INSTRUCTIONS TO FOLLOW :: What is needed is a faithful copy of all the records.

SOURCE DATA ::
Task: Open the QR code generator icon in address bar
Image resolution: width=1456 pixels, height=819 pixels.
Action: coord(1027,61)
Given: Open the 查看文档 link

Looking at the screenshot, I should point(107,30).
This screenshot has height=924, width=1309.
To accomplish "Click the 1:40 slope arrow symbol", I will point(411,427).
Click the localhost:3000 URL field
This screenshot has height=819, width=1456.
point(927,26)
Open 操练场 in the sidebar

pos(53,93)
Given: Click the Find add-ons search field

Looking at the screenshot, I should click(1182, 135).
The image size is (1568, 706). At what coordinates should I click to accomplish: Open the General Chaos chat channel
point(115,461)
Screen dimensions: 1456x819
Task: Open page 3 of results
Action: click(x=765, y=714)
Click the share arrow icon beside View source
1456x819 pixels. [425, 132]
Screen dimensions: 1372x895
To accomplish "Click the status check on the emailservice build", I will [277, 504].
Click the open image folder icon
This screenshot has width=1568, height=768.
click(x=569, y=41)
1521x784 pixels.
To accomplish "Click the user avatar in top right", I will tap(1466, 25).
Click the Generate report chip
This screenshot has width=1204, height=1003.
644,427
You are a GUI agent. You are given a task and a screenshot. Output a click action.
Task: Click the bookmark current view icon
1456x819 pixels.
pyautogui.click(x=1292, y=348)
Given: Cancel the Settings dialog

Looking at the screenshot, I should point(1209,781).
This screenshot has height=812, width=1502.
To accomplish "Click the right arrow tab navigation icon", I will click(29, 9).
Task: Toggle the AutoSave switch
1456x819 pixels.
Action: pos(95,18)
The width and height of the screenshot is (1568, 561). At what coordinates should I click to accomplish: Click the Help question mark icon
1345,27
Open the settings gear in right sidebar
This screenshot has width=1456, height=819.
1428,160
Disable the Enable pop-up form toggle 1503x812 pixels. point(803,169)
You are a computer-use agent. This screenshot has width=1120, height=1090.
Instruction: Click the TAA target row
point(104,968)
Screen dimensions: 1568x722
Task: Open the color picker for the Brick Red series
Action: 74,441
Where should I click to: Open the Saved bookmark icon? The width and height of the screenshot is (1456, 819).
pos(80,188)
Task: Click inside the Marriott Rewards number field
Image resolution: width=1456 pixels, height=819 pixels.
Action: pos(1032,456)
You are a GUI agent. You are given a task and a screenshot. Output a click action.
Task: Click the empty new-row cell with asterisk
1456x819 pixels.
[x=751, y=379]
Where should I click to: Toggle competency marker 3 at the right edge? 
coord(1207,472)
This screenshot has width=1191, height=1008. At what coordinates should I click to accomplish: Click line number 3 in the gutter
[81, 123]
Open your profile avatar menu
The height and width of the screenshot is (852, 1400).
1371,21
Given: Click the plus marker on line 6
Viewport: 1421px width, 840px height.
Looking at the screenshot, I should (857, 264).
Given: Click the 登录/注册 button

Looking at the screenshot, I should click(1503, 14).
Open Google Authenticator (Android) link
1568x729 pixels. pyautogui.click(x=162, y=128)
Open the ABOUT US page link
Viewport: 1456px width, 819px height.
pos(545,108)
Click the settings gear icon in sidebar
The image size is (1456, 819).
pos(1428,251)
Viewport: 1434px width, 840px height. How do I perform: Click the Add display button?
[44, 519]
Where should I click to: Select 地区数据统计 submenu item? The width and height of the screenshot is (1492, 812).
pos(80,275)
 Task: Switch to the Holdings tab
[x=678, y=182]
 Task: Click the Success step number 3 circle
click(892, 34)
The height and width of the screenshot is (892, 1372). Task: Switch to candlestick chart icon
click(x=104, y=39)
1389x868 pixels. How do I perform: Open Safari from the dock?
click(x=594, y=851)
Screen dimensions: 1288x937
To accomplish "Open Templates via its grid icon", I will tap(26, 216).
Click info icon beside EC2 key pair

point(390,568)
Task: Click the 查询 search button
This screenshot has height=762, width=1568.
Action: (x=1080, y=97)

EXERCISE OUTPUT ::
Task: Open the QR code generator icon in address bar
Image resolution: width=1456 pixels, height=819 pixels.
Action: coord(1027,61)
Given: Open the 查看文档 link

Looking at the screenshot, I should point(107,30).
This screenshot has height=924, width=1309.
To accomplish "Click the 1:40 slope arrow symbol", I will point(411,427).
Click the localhost:3000 URL field
This screenshot has height=819, width=1456.
point(927,26)
Open 操练场 in the sidebar

pos(53,93)
Given: Click the Find add-ons search field

Looking at the screenshot, I should click(1182, 135).
The image size is (1568, 706). At what coordinates should I click to accomplish: Open the General Chaos chat channel
point(115,461)
Screen dimensions: 1456x819
Task: Open page 3 of results
Action: click(x=765, y=714)
Click the share arrow icon beside View source
1456x819 pixels. [425, 132]
Screen dimensions: 1372x895
To accomplish "Click the status check on the emailservice build", I will [277, 504].
Click the open image folder icon
This screenshot has width=1568, height=768.
click(x=569, y=41)
1521x784 pixels.
To accomplish "Click the user avatar in top right", I will tap(1466, 25).
Click the Generate report chip
This screenshot has width=1204, height=1003.
644,427
You are a GUI agent. You are given a task and a screenshot. Output a click action.
Task: Click the bookmark current view icon
1456x819 pixels.
pyautogui.click(x=1292, y=348)
Given: Cancel the Settings dialog

Looking at the screenshot, I should point(1209,781).
This screenshot has height=812, width=1502.
To accomplish "Click the right arrow tab navigation icon", I will click(29, 9).
Task: Toggle the AutoSave switch
1456x819 pixels.
Action: pos(95,18)
The width and height of the screenshot is (1568, 561). At what coordinates should I click to accomplish: Click the Help question mark icon
1345,27
Open the settings gear in right sidebar
This screenshot has width=1456, height=819.
1428,160
Disable the Enable pop-up form toggle 1503x812 pixels. point(803,169)
You are a computer-use agent. This screenshot has width=1120, height=1090.
Instruction: Click the TAA target row
point(104,968)
Screen dimensions: 1568x722
Task: Open the color picker for the Brick Red series
Action: 74,441
Where should I click to: Open the Saved bookmark icon? The width and height of the screenshot is (1456, 819).
pos(80,188)
Task: Click inside the Marriott Rewards number field
Image resolution: width=1456 pixels, height=819 pixels.
Action: pos(1032,456)
You are a GUI agent. You are given a task and a screenshot. Output a click action.
Task: Click the empty new-row cell with asterisk
1456x819 pixels.
[x=751, y=379]
Where should I click to: Toggle competency marker 3 at the right edge? 
coord(1207,472)
This screenshot has width=1191, height=1008. At what coordinates should I click to accomplish: Click line number 3 in the gutter
[81, 123]
Open your profile avatar menu
The height and width of the screenshot is (852, 1400).
1371,21
Given: Click the plus marker on line 6
Viewport: 1421px width, 840px height.
Looking at the screenshot, I should (857, 264).
Given: Click the 登录/注册 button

Looking at the screenshot, I should click(1503, 14).
Open Google Authenticator (Android) link
1568x729 pixels. pyautogui.click(x=162, y=128)
Open the ABOUT US page link
Viewport: 1456px width, 819px height.
pos(545,108)
Click the settings gear icon in sidebar
The image size is (1456, 819).
pos(1428,251)
Viewport: 1434px width, 840px height. How do I perform: Click the Add display button?
[44, 519]
Where should I click to: Select 地区数据统计 submenu item? The width and height of the screenshot is (1492, 812).
pos(80,275)
 Task: Switch to the Holdings tab
[x=678, y=182]
 Task: Click the Success step number 3 circle
click(892, 34)
The height and width of the screenshot is (892, 1372). Task: Switch to candlestick chart icon
click(x=104, y=39)
1389x868 pixels. How do I perform: Open Safari from the dock?
click(x=594, y=851)
Screen dimensions: 1288x937
To accomplish "Open Templates via its grid icon", I will tap(26, 216).
Click info icon beside EC2 key pair

point(390,568)
Task: Click the 查询 search button
This screenshot has height=762, width=1568.
Action: (x=1080, y=97)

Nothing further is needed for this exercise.